The Y2 subclade has been observed in 40% (176/440) of a large pool of samples from Nias people in western Indonesia, ranging from a low of 25% (3/12) among the Zalukhu subpopulation to a high of 52% (11/21) among the Ho subpopulation.

Table of frequencies of mtDNA haplogroup Y

Subclades
Haplogroup Y has been divided into two primary subclades, Y1 and Y2. In a study published in 2016, mtDNA haplogroup Y1a was observed in an Ulchi sampled in Nizhniy Gavan, Lower Amur, whereas mtDNA haplogroup Y2a1 was observed in an Igorot from Mountain Province, Luzon Island, Philippines (sampled in Singapore) and in a Hawaiian.

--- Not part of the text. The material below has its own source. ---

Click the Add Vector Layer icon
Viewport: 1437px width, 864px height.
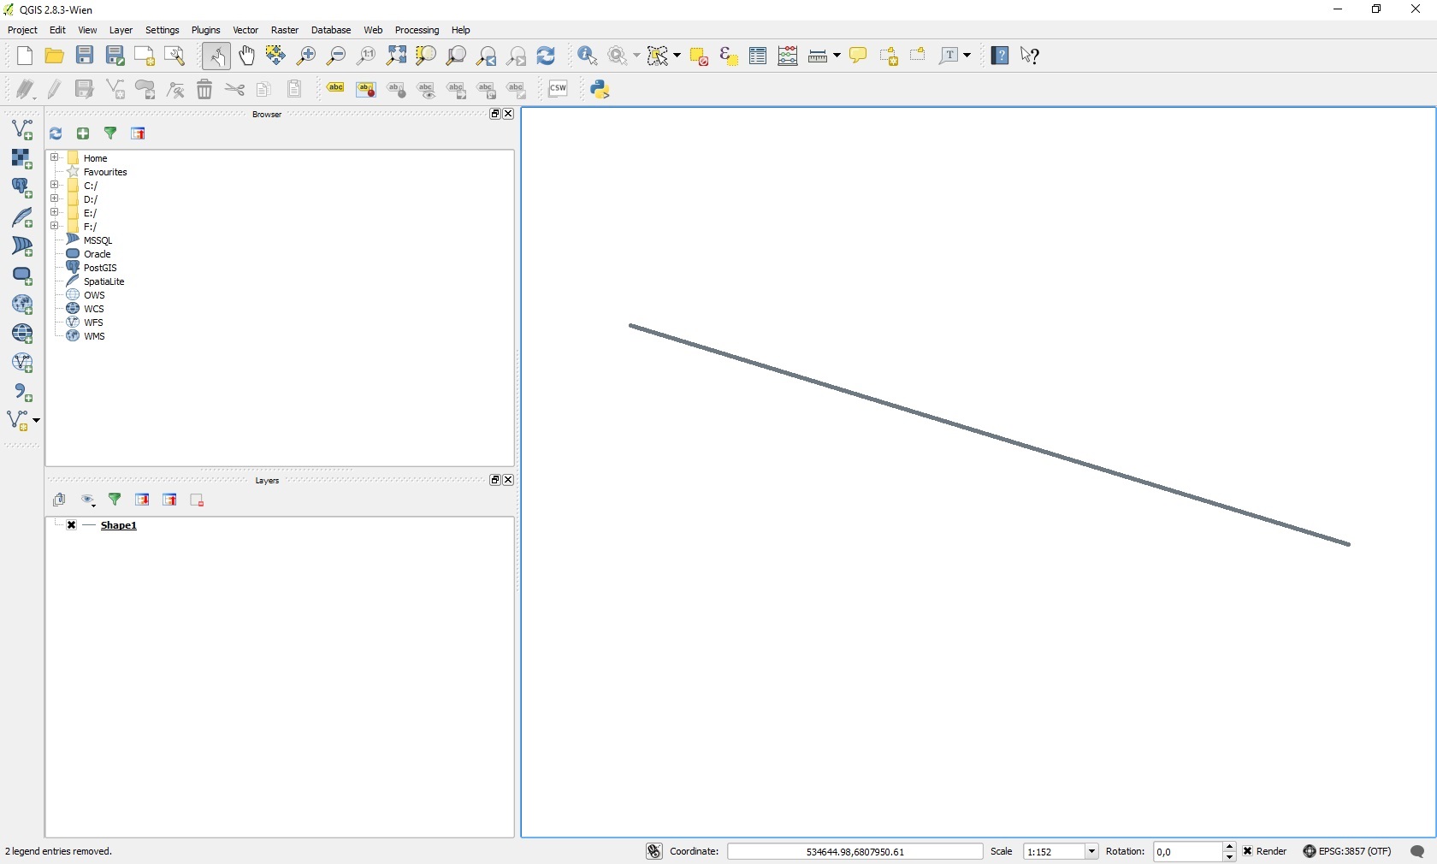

Y1 predominates in the Northeast Asian range of haplogroup Y, which is centered on the Sea of Okhotsk. Y1* has been observed in two Uyghurs, a Minnan Han Chinese in Taiwan, and a Khamnigan. Y1a* has been observed in a Nivkh, in a Buryat in Zabaikal, in Mongolia, in a Daur and a Han Chinese in China, and in Tibet. Y1a with an additional T16189C mutation is common among the Nivkhs and among several Tungusic peoples (Hezhen in the PRC, Ulchi, Udegey, Even in the basins of the Kolyma and Indigirka rivers). Y1a1 has been observed in at least five Uyghurs, a Kyrgyz, a Buryat in Buryat Republic, a Hezhen in China, an Udegey, three Evenks in Taimyr, and two Yakuts in central Sakha Republic. Y1a2 has been observed in Koryaks and in an Even in Kamchatka. Y1a appears to be a relatively young haplogroup, with an age of 6,000 (95% CI 3,300 <-> 8,800) years estimated from 13 complete genomes (Ulchi x 6, Nivkh x 3, Koryak x 2, Even x 1, Mongolian x 1); however, this estimate may be relevant only for the TMRCA of Y1a2 and most Y1a* and Y1a-T16189C haplotypes, as it is not certain that any of the Y1a mtDNAs that have been analyzed belong to the Y1a1 clade. (However, YFull has estimated the TMRCA of the entire Y1a clade, including all tabulated members of Y1a1 and Y1a* as well as Y1a+T16189C and Y1a2, to be 6,300 [95% CI 3,800 <-> 9,800] ybp, so the addition of members of the Y1a1 subclade apparently does not significantly affect the estimate of the time to most recent common ancestor of the Y1a clade.)  Y1b has been observed in a Tatar from Buinsk, Y1b1 has been observed in China, and Y1b1a has been observed in China and in Japan. The age of the entire Y1 clade has been estimated from 17 complete genomes (including the 13 aforementioned members of the Y1a clade plus one Japanese, one Chinese, and one Tatar member of the Y1b clade plus one Khamnigan member of Y1*) to be 12,400 (95% CI 5,900 <-> 19,100) ybp.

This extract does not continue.